Lab Policy

Models Meet Data

Introduction

Labs in CS 307 are split into two related assignments.1

  • Lab Model: You will develop a model and submit it to PrairieLearn.
  • Lab Report: You will write a report and submit it to Canvas.

Each lab will involve developing machine learning models for a real world situation using real world data.

  • The model you submit will be graded based on its performance.
  • The report you submit will be graded based on its ability to communicate the purpose, performance, and usability of the model.

Lab Model

The model assignment of the lab will consist of two questions on PrairieLearn.

  • The Summary Statistics question will ask you to calculate several numeric summaries of the training data.
  • The Model question will autograde a model that you are asked to develop.

Model Requirements

When developing a model for labs, you may use any modeling techniques you’d like, so long as it meets these requirements:

  • Your model must start from the provided training data, unmodified.
    • Importantly, the types and shapes of X_train and y_train should not be changed.
    • In the autograder, we will call mod.predict(X_test) on your submitted model, where your model is loaded as mod and X_test has a compatible shape with and the same variable names and types as the provided X_train.
    • In the autograder, we will call mod.predict(X_prod) on your submitted model, where your model is loaded as mod and X_prod has a compatible shape with and the same variable names and types as the provided X_train.
    • If preprocessing is necessary, it should be included in your model via a pipeline.
  • Your model must have a fit method.
  • Your model must have a predict method.
  • If the lab is a classification task, your model must have a predict_proba method.
  • Your model must be developed using Python 3.13.1 or newer.
  • Your model must be created with scikit-learn version 1.7.1 or newer.
  • Your model must be serialized with joblib version 1.5.2 or newer.
  • Your serialized model must be less than 5MB.

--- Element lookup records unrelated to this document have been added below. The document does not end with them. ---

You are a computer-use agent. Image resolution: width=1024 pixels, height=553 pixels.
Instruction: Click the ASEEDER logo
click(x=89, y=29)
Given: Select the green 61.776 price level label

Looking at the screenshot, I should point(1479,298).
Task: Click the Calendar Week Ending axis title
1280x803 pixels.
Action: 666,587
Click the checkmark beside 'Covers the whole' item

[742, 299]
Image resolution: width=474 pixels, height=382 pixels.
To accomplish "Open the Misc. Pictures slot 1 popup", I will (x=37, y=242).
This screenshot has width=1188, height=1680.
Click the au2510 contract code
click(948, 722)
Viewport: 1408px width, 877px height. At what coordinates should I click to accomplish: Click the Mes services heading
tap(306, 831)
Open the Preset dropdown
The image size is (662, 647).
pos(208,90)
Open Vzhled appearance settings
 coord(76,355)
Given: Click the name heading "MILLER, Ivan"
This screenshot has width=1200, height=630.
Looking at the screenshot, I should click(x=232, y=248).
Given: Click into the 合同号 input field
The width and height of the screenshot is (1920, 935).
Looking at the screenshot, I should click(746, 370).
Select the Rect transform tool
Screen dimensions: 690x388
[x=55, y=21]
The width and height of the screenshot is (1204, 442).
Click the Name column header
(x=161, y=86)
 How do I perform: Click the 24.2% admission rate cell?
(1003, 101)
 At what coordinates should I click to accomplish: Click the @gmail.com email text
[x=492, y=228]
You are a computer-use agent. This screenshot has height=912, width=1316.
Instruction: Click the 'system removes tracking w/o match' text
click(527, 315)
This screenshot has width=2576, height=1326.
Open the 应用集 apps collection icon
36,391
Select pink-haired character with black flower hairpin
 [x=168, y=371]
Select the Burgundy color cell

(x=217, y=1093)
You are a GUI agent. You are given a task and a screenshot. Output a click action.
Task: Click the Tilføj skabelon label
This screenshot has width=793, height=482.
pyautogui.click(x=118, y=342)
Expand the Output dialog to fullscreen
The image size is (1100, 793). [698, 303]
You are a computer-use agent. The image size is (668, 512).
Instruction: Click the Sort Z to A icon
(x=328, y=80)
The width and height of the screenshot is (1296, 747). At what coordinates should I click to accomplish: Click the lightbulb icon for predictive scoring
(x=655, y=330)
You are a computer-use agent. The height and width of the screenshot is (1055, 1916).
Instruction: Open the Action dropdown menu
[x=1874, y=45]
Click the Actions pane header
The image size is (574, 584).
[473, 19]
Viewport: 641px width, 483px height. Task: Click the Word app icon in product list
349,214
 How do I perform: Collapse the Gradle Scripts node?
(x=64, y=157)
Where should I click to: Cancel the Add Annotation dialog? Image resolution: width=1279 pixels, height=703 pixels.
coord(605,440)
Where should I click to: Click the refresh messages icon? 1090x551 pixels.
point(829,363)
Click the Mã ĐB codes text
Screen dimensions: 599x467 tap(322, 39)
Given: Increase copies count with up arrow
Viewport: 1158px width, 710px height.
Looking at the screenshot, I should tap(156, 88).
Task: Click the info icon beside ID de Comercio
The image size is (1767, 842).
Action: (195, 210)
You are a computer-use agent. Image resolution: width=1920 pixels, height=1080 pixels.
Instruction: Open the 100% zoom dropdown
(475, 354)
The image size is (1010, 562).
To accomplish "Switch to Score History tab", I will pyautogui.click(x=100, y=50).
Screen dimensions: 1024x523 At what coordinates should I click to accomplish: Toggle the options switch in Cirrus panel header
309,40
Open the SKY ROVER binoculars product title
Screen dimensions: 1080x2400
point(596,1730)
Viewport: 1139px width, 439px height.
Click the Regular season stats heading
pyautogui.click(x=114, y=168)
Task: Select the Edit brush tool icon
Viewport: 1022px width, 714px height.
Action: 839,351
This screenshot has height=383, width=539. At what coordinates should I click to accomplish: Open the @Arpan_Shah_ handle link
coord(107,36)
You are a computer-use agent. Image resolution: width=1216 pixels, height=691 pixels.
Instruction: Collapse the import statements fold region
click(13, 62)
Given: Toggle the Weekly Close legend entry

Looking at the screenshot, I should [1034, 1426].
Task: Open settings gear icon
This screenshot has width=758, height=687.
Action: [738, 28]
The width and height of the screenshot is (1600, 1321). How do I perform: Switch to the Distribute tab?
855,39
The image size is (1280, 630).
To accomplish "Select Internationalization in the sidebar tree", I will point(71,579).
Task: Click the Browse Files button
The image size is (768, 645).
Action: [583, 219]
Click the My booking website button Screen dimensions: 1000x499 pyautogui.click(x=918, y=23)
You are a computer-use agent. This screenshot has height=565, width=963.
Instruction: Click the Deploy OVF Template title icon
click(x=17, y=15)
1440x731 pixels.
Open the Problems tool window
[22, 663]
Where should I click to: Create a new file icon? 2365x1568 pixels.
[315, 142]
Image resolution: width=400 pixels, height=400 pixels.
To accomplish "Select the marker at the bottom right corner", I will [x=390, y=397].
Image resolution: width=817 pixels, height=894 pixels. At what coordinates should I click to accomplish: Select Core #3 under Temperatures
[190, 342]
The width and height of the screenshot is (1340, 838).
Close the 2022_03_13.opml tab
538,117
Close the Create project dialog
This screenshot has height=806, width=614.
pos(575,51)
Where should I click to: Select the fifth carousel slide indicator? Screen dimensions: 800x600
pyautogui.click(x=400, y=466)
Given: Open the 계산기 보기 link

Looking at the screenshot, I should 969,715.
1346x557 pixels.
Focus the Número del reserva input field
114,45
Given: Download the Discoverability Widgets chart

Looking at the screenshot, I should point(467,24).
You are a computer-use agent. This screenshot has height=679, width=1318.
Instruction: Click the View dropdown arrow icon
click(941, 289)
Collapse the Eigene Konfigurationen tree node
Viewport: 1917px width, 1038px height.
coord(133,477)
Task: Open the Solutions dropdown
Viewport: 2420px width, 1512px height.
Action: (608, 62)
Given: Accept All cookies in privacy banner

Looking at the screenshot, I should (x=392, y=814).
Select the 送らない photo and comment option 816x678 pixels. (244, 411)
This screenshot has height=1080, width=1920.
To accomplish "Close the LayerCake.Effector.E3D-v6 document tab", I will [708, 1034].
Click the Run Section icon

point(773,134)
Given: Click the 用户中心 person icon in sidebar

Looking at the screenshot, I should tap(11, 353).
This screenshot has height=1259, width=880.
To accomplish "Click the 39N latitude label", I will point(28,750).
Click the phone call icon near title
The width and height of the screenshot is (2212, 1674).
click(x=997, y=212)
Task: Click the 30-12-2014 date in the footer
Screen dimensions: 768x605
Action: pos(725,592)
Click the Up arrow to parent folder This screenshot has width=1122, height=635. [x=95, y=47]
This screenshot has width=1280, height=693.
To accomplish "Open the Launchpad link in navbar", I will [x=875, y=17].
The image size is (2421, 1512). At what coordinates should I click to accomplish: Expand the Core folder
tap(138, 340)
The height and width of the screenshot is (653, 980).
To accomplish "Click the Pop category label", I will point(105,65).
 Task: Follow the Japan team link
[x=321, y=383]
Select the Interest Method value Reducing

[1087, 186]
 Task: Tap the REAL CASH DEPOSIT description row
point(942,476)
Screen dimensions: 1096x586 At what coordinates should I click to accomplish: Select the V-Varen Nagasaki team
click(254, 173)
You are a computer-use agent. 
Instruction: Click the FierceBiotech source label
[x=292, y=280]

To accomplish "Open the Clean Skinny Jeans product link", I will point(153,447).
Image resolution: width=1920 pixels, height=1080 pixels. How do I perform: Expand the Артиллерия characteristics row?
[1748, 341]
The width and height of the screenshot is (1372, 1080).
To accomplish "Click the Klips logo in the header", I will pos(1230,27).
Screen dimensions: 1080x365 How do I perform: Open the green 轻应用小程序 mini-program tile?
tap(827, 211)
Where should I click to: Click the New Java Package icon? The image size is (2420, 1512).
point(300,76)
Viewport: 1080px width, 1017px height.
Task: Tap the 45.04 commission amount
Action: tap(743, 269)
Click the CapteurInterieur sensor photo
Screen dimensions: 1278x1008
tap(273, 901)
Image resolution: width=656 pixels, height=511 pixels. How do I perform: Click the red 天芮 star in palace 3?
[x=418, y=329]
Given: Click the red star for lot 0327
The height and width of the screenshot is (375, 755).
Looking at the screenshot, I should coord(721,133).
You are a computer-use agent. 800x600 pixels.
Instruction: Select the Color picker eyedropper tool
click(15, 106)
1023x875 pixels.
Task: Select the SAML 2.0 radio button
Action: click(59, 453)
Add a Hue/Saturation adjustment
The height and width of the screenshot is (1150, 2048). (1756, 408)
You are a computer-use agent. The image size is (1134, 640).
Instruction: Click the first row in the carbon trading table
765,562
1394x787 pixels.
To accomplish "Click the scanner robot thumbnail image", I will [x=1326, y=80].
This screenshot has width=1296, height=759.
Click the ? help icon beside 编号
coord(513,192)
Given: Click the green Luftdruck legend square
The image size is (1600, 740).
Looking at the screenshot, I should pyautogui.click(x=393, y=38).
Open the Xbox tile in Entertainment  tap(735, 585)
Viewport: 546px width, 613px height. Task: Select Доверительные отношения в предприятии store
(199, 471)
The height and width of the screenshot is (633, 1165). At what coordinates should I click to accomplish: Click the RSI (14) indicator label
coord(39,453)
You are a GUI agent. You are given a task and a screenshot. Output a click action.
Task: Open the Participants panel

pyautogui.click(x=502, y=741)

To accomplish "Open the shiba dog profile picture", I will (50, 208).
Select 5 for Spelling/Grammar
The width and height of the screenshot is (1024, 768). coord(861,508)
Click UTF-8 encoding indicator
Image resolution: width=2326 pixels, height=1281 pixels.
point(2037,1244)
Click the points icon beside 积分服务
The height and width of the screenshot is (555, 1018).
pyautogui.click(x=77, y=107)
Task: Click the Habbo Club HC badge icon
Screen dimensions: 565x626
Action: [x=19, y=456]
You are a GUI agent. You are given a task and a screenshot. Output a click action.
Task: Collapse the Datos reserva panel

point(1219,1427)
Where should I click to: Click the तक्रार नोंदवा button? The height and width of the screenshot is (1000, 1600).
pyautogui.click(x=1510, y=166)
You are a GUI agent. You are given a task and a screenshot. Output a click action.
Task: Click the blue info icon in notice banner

While you can use any modeling technique, each lab is designed such that a model using only techniques seen so far in the course can pass the checks in the autograder.

To ensure that your model is developed using the correct version of Python and Python packages, recall the Computing Policy document. In particular, if you use the provided pyproject.toml for CS 307, those requires should automatically be met!

Model Submission

To save your models for submission to the autograder, use the dump function from the joblib library. This process of persisting a model to disk is called serialization.

from joblib import dump
dump(model_object, "filename.joblib")

The autograder will only accept a particular filename. Models submitted to the autograder must be less than 5MB on disk. For particularly large models, you may use the compress parameter of the dump function to reduce the size of the model when written to disk.

There will be a very non-trivial timeout between possible model submissions to the autograder. Do not expect to make multiple submissions near a deadline. More than anything else, the long timeout should encourage you to seriously consider model validation before submission.

Submissions for the summary statistics question will have a more modest timeout.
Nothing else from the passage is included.